● **WHAT YOU WILL DO**:
Copy task, pictures excluded: set down exactly the lines from the one containing "[WhatsApp met ons] (109, 12)" to the end of the data below.

● **DATA SHOWN**:
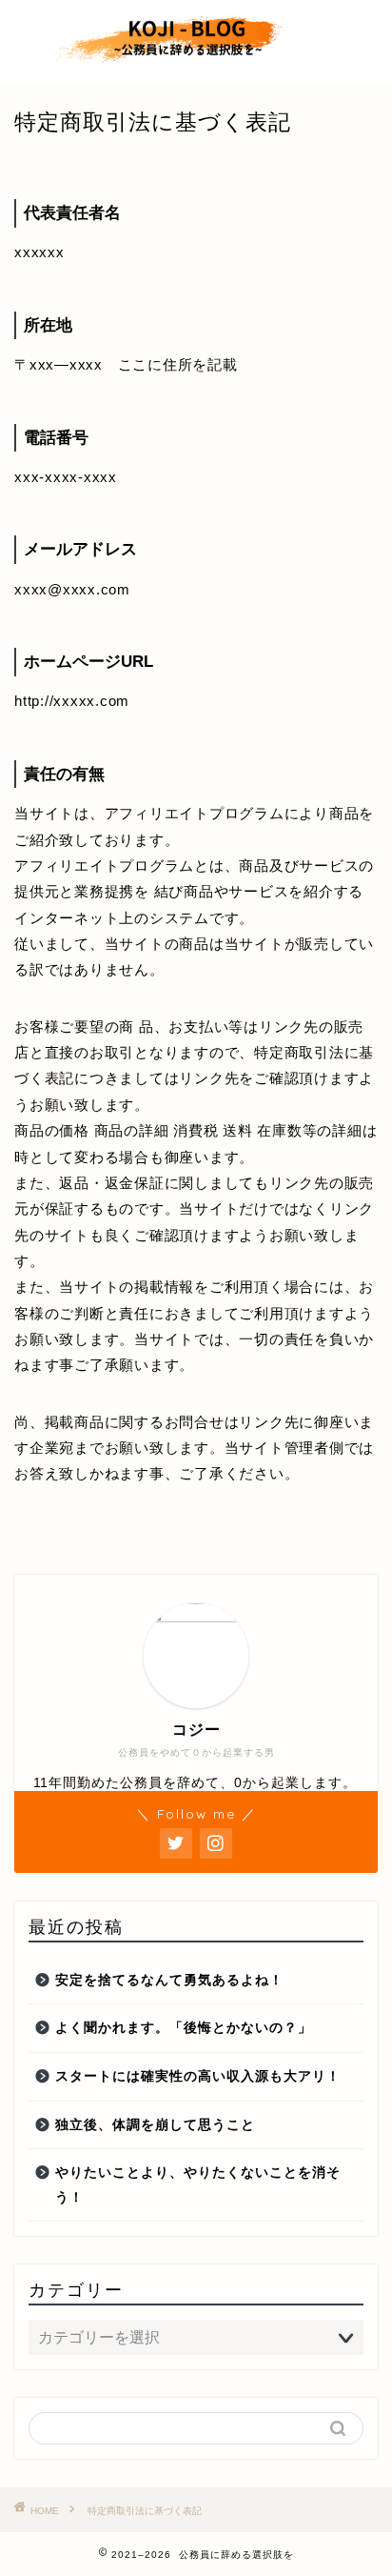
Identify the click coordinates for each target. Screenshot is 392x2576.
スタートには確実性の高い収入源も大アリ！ (198, 2076)
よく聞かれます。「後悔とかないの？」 (183, 2028)
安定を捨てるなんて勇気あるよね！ (169, 1980)
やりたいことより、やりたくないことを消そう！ (198, 2184)
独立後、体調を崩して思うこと (155, 2125)
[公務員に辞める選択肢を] (196, 67)
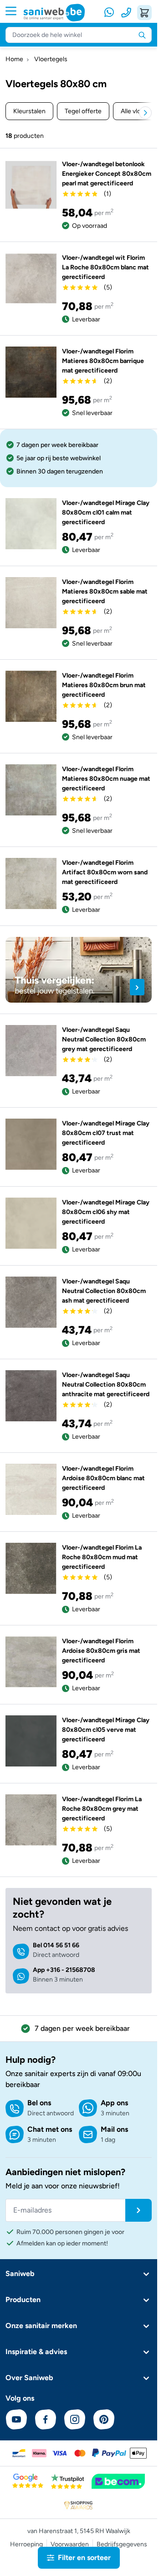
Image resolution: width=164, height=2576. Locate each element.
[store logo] (54, 12)
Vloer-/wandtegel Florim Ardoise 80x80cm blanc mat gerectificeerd (103, 1478)
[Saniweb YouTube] (16, 2419)
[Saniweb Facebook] (45, 2419)
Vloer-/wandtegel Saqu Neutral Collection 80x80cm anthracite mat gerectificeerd (105, 1384)
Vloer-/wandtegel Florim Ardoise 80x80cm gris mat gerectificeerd (101, 1650)
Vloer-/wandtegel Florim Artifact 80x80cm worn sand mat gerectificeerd (105, 872)
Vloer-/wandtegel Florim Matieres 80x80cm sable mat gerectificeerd (105, 591)
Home (14, 59)
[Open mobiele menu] (14, 11)
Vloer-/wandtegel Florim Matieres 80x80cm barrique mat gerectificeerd (103, 360)
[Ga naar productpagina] (30, 184)
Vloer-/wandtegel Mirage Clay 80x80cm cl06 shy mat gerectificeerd (105, 1212)
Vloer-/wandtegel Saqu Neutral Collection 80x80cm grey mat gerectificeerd (104, 1039)
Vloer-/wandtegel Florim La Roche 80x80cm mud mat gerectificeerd (102, 1557)
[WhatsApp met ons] (109, 12)
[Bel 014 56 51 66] (126, 12)
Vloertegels (50, 59)
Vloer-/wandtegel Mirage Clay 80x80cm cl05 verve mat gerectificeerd (105, 1729)
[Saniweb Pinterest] (104, 2419)
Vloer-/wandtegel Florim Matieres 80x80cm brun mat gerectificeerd (104, 685)
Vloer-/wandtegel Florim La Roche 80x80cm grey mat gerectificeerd (102, 1808)
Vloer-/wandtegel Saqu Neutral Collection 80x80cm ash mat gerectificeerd (104, 1290)
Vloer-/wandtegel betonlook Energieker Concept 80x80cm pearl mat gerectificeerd (106, 173)
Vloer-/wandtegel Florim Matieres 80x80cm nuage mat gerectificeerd (106, 778)
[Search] (142, 34)
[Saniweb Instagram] (75, 2419)
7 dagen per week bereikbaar (82, 2028)
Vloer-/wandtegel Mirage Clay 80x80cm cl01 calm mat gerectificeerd (105, 512)
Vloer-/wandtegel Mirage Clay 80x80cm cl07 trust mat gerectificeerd (105, 1133)
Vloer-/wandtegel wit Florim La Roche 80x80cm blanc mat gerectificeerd (105, 267)
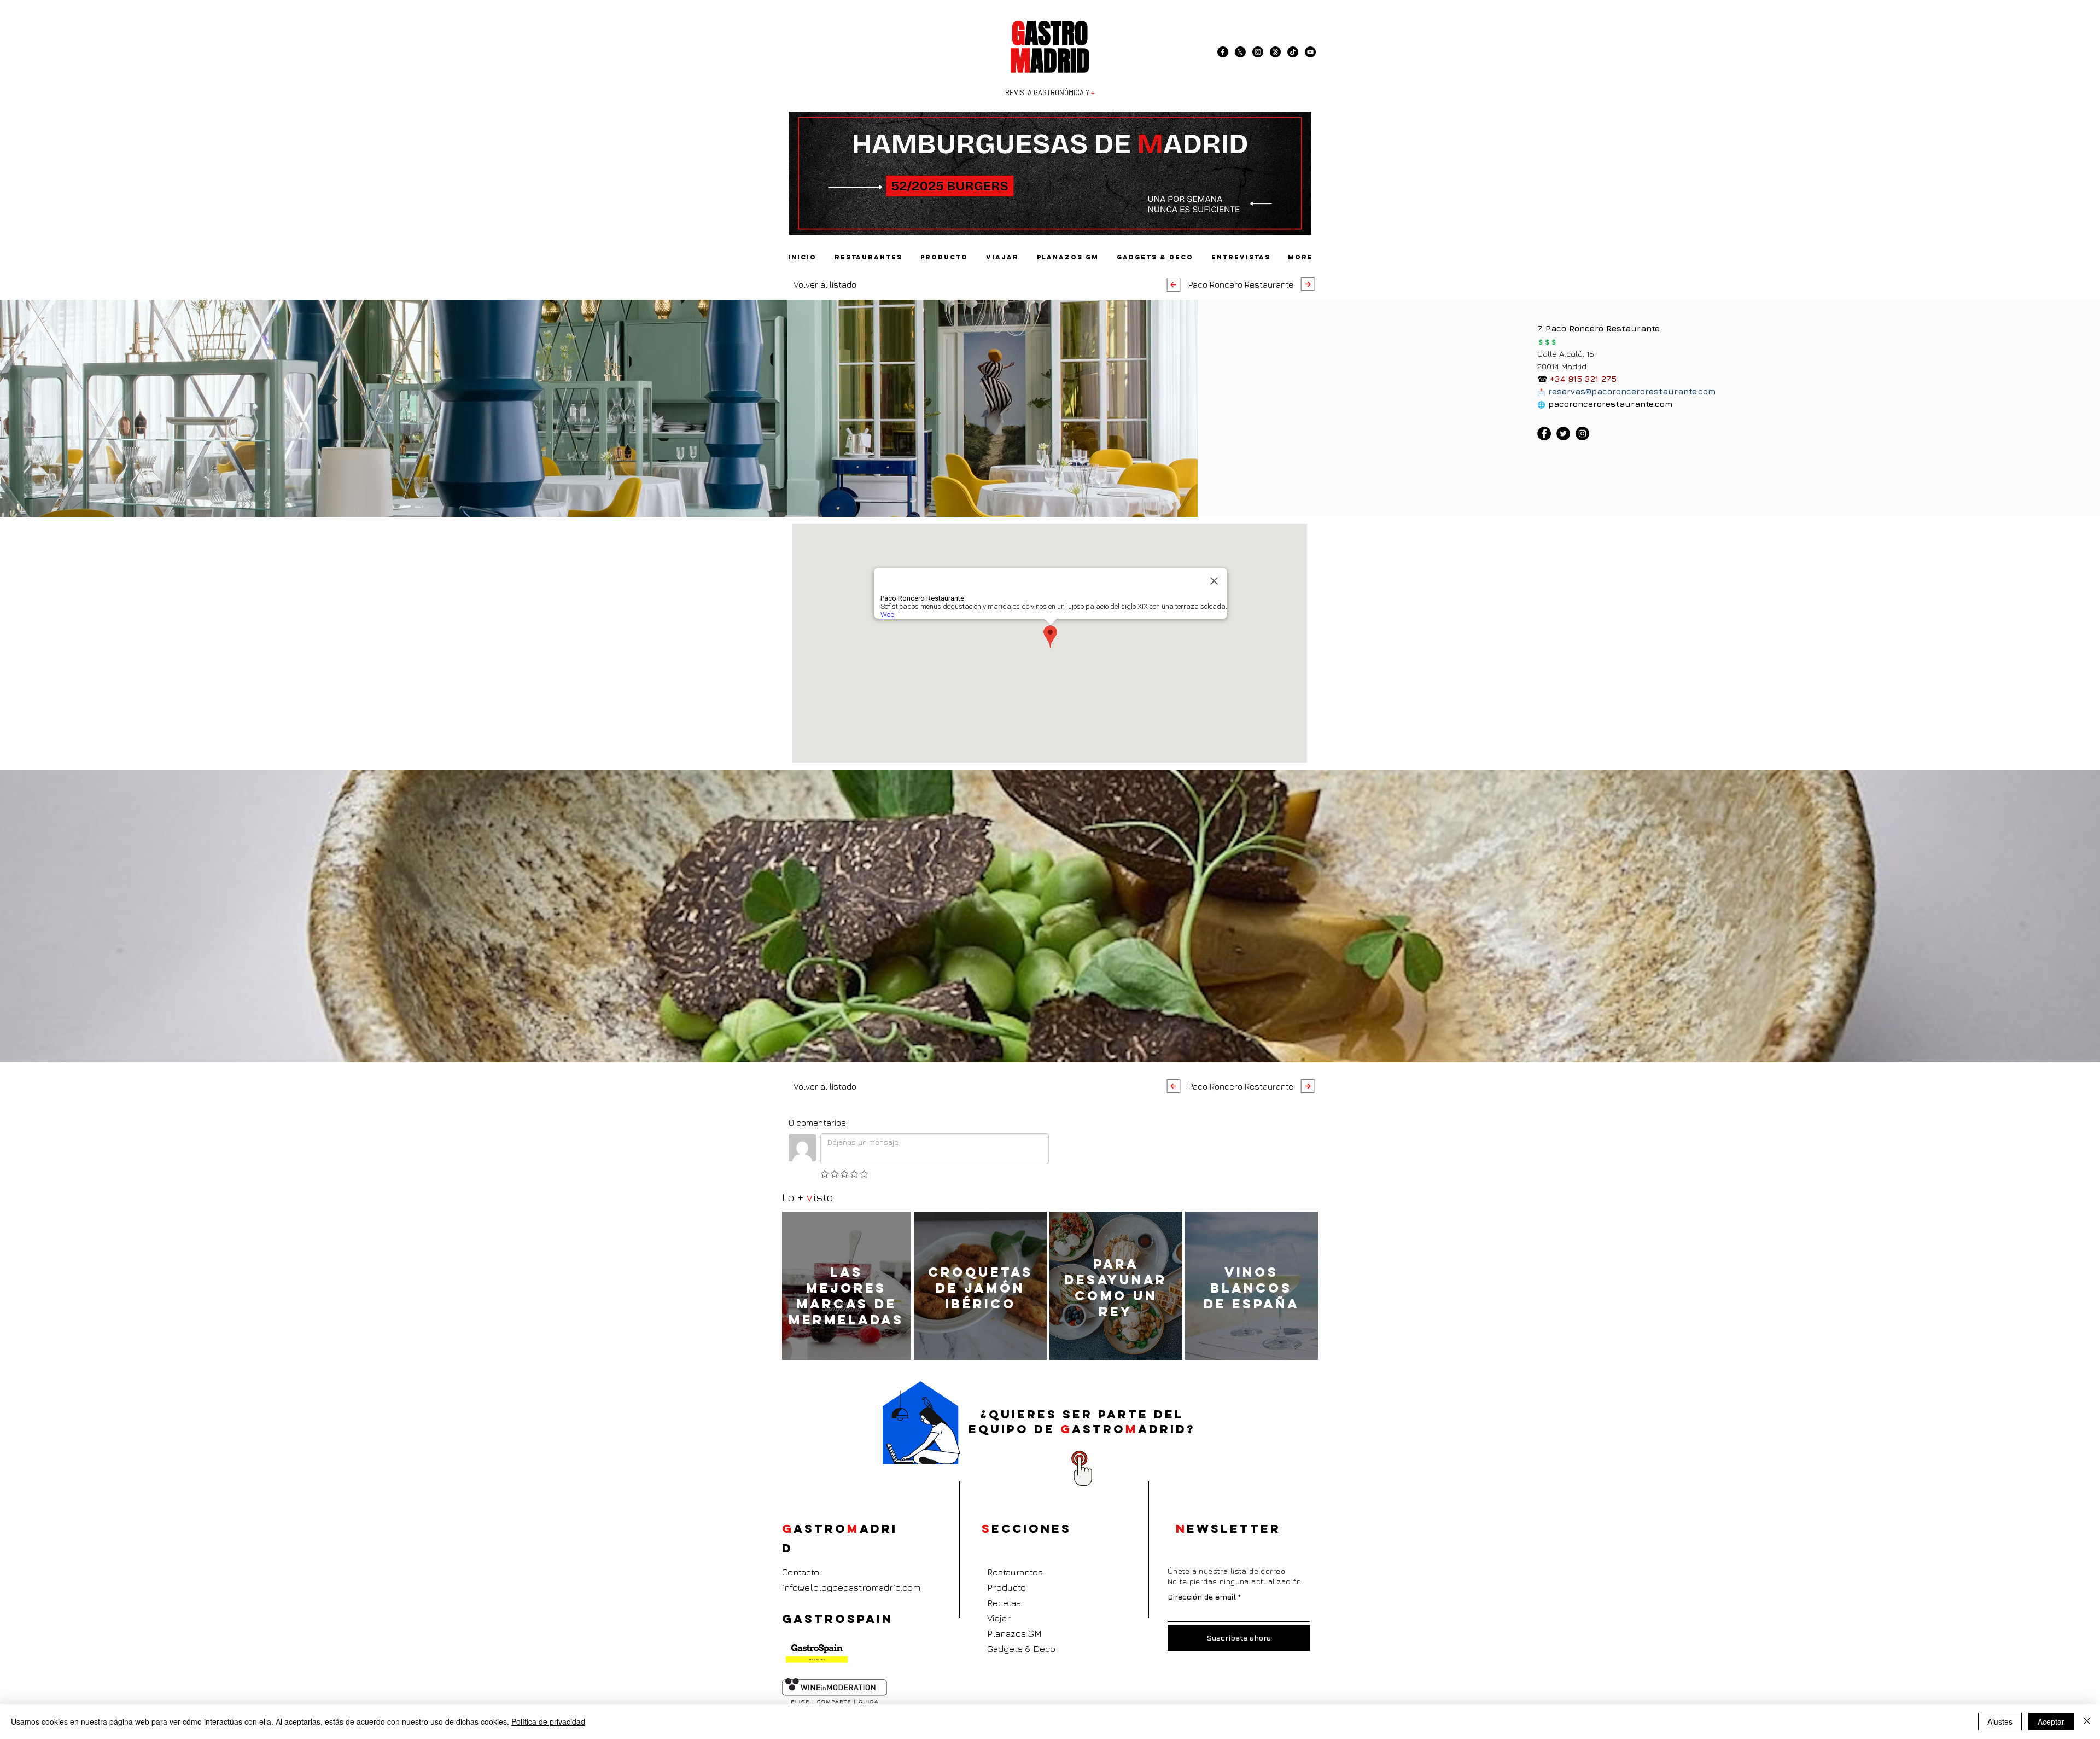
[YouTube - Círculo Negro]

● **SOLUTION**:
[WhatsApp met ons] (109, 12)
[Bel 014 56 51 66] (126, 12)
Vloertegels (50, 59)
Vloer-/wandtegel Mirage Clay 80x80cm cl05 verve mat gerectificeerd (105, 1729)
[Saniweb Pinterest] (104, 2419)
Vloer-/wandtegel Florim Matieres 80x80cm brun mat gerectificeerd (104, 685)
Vloer-/wandtegel Florim La Roche 80x80cm grey mat gerectificeerd (102, 1808)
Vloer-/wandtegel Saqu Neutral Collection 80x80cm ash mat gerectificeerd (104, 1290)
Vloer-/wandtegel betonlook Energieker Concept 80x80cm pearl mat gerectificeerd (106, 173)
Vloer-/wandtegel Florim Matieres 80x80cm nuage mat gerectificeerd (106, 778)
[Search] (142, 34)
[Saniweb Instagram] (75, 2419)
7 dagen per week bereikbaar (82, 2028)
Vloer-/wandtegel Mirage Clay 80x80cm cl01 calm mat gerectificeerd (105, 512)
Vloer-/wandtegel Mirage Clay 80x80cm cl07 trust mat gerectificeerd (105, 1133)
Vloer-/wandtegel wit Florim La Roche 80x80cm blanc mat gerectificeerd (105, 267)
[YouTube - Círculo Negro]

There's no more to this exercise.